=== Working data ===

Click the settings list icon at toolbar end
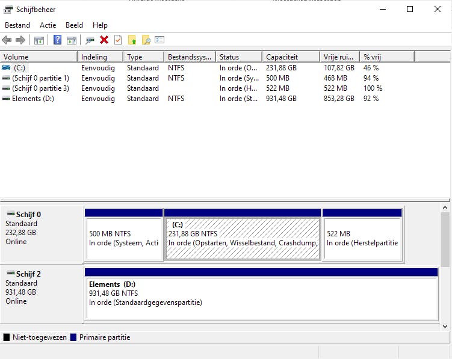The image size is (452, 359). point(159,40)
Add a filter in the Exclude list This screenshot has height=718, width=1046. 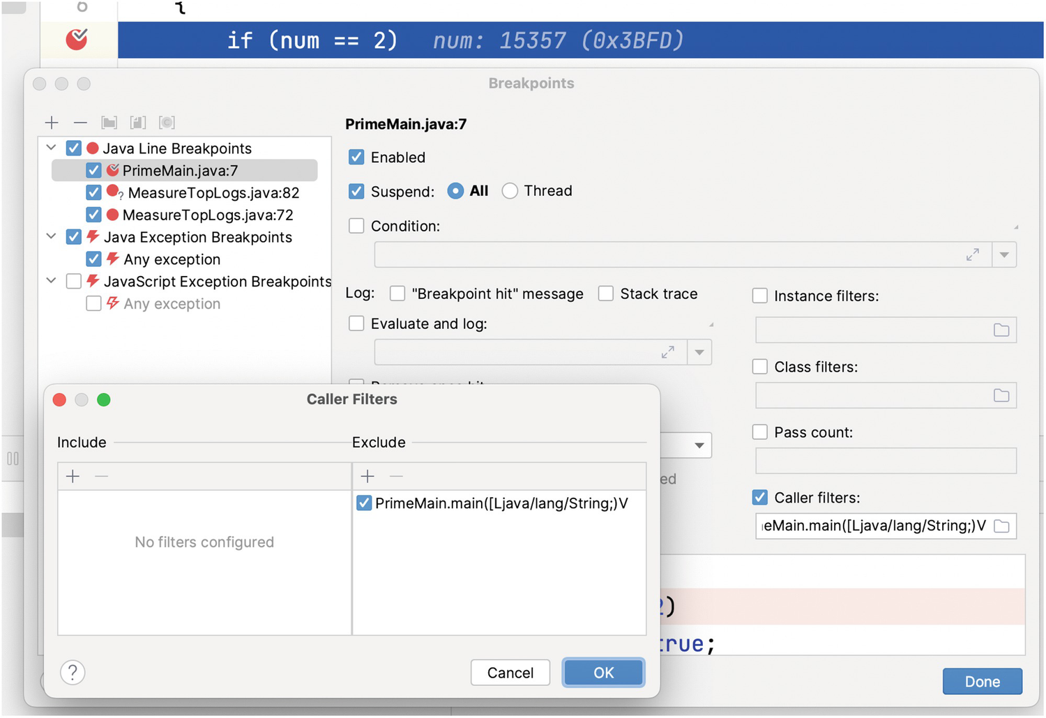[x=367, y=477]
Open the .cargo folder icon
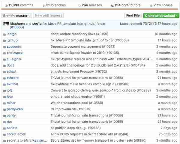The width and height of the screenshot is (180, 144). 5,34
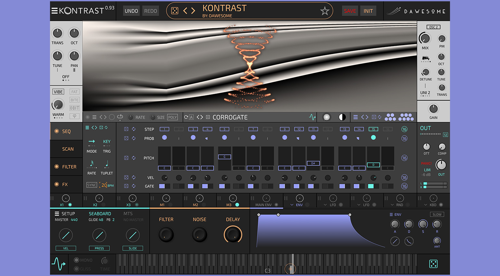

===

• Given problem: Collect each line in the rows above that contains the word "icon", and copy those lines without changes.

• Written answer:
Click the settings list icon at toolbar end
Open the .cargo folder icon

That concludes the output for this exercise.